Verdery Ashton M, Fisher Jacob C, Siripong Nalyn, Abdesselam Kahina, Bauldry Shawn
Pennsylvania State University.
Duke University.
Sociol Methodol. 2017 Aug;47(1):274-306. doi: 10.1177/0081175017716489. Epub 2017 Jul 6.
Respondent-driven sampling (RDS) is a popular method for sampling hard-to-survey populations that leverages social network connections through peer recruitment. While RDS is most frequently applied to estimate the prevalence of infections and risk behaviors of interest to public health, such as HIV/AIDS or condom use, it is rarely used to draw inferences about the structural properties of social networks among such populations because it does not typically collect the necessary data. Drawing on recent advances in computer science, we introduce a set of data collection instruments and RDS estimators for network clustering, an important topological property that has been linked to a network's potential for diffusion of information, disease, and health behaviors. We use simulations to explore how these estimators, originally developed for random walk samples of computer networks, perform when applied to RDS samples with characteristics encountered in realistic field settings that depart from random walks. In particular, we explore the effects of multiple seeds, without replacement versus with replacement, branching chains, imperfect response rates, preferential recruitment, and misreporting of ties. We find that clustering coefficient estimators retain desirable properties in RDS samples. This paper takes an important step toward calculating network characteristics using nontraditional sampling methods, and it expands the potential of RDS to tell researchers more about hidden populations and the social factors driving disease prevalence.

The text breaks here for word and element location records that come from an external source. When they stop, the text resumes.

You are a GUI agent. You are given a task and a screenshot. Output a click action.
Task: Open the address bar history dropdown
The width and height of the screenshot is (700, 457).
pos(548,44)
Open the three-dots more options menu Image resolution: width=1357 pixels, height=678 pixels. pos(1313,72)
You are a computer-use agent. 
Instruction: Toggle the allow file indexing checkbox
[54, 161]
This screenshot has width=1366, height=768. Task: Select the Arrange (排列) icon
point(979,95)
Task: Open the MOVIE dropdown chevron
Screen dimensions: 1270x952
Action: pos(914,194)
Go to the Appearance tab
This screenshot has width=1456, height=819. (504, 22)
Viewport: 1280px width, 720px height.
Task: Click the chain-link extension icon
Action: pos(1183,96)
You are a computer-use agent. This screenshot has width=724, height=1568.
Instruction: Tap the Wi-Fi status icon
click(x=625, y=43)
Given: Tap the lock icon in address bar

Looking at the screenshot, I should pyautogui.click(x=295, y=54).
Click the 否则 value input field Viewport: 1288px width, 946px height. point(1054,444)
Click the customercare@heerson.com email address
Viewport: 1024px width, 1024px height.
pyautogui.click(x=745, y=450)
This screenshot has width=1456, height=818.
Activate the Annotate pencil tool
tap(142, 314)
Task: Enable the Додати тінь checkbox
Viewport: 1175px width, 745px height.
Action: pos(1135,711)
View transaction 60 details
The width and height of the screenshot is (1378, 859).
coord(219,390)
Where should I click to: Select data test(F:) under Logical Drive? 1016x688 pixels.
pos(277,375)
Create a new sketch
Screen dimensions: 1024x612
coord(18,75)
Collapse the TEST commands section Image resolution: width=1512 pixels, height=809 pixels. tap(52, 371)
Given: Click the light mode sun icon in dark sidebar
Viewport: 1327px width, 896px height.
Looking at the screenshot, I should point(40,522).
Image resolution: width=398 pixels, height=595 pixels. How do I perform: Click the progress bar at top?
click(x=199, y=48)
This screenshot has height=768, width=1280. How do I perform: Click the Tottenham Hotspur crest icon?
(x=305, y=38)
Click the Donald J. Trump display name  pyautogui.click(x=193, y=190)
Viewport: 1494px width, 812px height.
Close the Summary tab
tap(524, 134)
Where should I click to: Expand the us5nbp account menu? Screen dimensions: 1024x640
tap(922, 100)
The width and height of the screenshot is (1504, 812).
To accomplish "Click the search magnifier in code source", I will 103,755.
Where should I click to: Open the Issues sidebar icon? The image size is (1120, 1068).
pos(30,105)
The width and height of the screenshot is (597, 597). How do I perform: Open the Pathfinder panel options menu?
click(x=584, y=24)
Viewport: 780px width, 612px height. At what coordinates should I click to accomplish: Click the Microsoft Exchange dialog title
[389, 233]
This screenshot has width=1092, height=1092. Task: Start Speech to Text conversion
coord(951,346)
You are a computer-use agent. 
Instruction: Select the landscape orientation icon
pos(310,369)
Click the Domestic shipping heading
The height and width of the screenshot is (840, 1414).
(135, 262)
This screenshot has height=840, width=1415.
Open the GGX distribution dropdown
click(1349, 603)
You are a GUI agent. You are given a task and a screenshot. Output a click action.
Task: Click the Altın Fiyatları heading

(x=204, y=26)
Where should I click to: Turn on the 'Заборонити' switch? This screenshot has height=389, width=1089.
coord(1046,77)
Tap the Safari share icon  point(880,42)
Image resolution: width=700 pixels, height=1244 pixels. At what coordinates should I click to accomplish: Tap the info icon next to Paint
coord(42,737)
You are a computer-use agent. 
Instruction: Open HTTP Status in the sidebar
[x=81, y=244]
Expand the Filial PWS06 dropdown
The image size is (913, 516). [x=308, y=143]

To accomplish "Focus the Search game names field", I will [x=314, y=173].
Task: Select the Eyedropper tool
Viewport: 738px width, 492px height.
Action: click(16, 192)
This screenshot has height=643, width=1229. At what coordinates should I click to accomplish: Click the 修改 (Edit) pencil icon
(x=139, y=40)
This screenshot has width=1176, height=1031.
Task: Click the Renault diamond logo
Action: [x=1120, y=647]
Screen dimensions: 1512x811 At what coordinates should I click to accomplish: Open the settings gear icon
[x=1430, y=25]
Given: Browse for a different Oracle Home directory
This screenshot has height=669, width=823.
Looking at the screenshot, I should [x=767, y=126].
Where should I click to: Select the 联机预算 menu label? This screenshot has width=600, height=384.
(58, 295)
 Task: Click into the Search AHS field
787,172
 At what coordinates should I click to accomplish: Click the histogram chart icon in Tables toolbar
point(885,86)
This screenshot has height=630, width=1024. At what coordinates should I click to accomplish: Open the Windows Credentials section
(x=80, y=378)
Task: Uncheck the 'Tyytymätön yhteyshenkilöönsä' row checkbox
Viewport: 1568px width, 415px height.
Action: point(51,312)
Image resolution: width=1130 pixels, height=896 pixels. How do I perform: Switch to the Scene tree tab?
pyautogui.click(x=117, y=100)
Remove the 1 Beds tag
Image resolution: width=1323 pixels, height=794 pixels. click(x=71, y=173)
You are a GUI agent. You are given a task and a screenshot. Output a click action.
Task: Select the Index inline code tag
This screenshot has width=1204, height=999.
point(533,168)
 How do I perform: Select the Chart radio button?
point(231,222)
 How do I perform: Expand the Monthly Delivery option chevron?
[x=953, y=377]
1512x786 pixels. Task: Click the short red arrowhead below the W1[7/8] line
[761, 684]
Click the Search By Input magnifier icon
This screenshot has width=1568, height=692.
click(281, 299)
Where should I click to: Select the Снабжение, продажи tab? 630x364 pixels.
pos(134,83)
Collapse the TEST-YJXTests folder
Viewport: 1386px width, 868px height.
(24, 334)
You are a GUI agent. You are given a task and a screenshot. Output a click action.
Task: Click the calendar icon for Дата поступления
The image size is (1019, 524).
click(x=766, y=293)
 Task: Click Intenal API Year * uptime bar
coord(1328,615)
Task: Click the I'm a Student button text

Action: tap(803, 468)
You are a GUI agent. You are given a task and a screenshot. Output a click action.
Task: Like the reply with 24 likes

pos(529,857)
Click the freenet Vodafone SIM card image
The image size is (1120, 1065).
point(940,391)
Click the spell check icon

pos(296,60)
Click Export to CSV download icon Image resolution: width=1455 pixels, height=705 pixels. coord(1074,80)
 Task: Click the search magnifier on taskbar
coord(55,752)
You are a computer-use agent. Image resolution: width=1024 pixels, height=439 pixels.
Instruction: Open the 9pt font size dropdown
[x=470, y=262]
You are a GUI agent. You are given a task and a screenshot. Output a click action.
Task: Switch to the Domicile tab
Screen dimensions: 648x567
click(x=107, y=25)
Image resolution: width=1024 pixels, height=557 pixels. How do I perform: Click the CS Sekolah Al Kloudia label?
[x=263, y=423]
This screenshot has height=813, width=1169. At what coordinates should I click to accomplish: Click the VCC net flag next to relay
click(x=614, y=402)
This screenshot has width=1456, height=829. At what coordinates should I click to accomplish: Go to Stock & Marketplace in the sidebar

应答驱动抽样(RDS)是一种用于对难以调查的人群进行抽样的常用方法,它通过同伴招募利用社会网络联系。虽然RDS最常用于估计公共卫生领域感兴趣的感染率和风险行为,如艾滋病毒/艾滋病或避孕套使用情况,但它很少用于推断此类人群中社会网络的结构属性,因为它通常不收集必要的数据。借鉴计算机科学的最新进展,我们引入了一组用于网络聚类的数据收集工具和RDS估计器,网络聚类是一种重要的拓扑属性,与网络传播信息、疾病和健康行为的潜力相关。我们使用模拟来探索这些最初为计算机网络的随机游走样本开发的估计器,在应用于具有偏离随机游走的现实实地环境中遇到的特征的RDS样本时的表现。特别是,我们探讨了多个种子、不放回抽样与放回抽样、分支链、不完全应答率、优先招募以及关系误报的影响。我们发现聚类系数估计器在RDS样本中保留了理想的属性。本文朝着使用非传统抽样方法计算网络特征迈出了重要一步,并扩展了RDS的潜力,使研究人员能够更多地了解隐藏人群以及驱动疾病流行的社会因素。